ApoE Cascade Hypothesis in the pathogenesis of Alzheimer's disease and related dementias

Abstract

The ε4 allele of the apolipoprotein E gene (APOE4) is a strong genetic risk factor for Alzheimer's disease (AD) and several other neurodegenerative conditions, including Lewy body dementia (LBD). The three APOE alleles encode protein isoforms that differ from one another only at amino acid positions 112 and 158: apoE2 (C112, C158), apoE3 (C112, R158), and apoE4 (R112, R158). Despite progress, it remains unclear how these small amino acid differences in apoE sequence among the three isoforms lead to profound effects on aging and disease-related pathways. Here, we propose a novel "ApoE Cascade Hypothesis" in AD and age-related cognitive decline, which states that the biochemical and biophysical properties of apoE impact a cascade of events at the cellular and systems levels, ultimately impacting aging-related pathogenic conditions including AD. As such, apoE-targeted therapeutic interventions are predicted to be more effective by addressing the biochemical phase of the cascade.

Figure 1.. ApoE cascade hypothesis.

The cascade starts from the different biochemical and biophysical properties including apoE structure, lipidation, protein levels, receptor binding, and oligomerization.

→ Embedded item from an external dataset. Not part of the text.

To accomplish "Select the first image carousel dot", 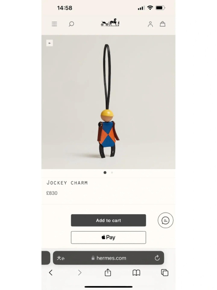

These biochemical/biophysical differences are then propagated to functional effects on cellular homeostasis including cellular stress, endosomal-lysosomal trafficking, as well as lipid dysregulation. Not depicted here, some of these cellular effects can be either cell autonomous in cells expressing abundant apoE (astrocytes and microglia in the brain, hepatocytes and macrophages in the periphery, and vascular mural cells interfacing the periphery with the brain), or non-cell autonomous (e.g., secreted apoE from one cell type binding to apoE receptors on another including neurons). These cellular effects are further relayed to trackable phenotypes at the systems level highlighted by neuroinflammation, vascular dysfunction, and neuropathologies, leading to synaptic dysfunction/loss, neurodegeneration, and eventual age-related cognitive decline and AD.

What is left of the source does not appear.